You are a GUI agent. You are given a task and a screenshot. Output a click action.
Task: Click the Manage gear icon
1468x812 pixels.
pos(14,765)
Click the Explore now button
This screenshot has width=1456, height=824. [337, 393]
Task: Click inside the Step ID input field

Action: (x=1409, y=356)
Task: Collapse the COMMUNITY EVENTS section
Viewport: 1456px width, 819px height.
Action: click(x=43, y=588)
--------------------------------------------------
WHAT THIS TASK INVOLVES
Write the lines out verbatim, from the one with "Task: Collapse the COMMUNITY EVENTS section" through the last line of the entries, and stop there.

RESULT
Task: Collapse the COMMUNITY EVENTS section
Viewport: 1456px width, 819px height.
Action: click(x=43, y=588)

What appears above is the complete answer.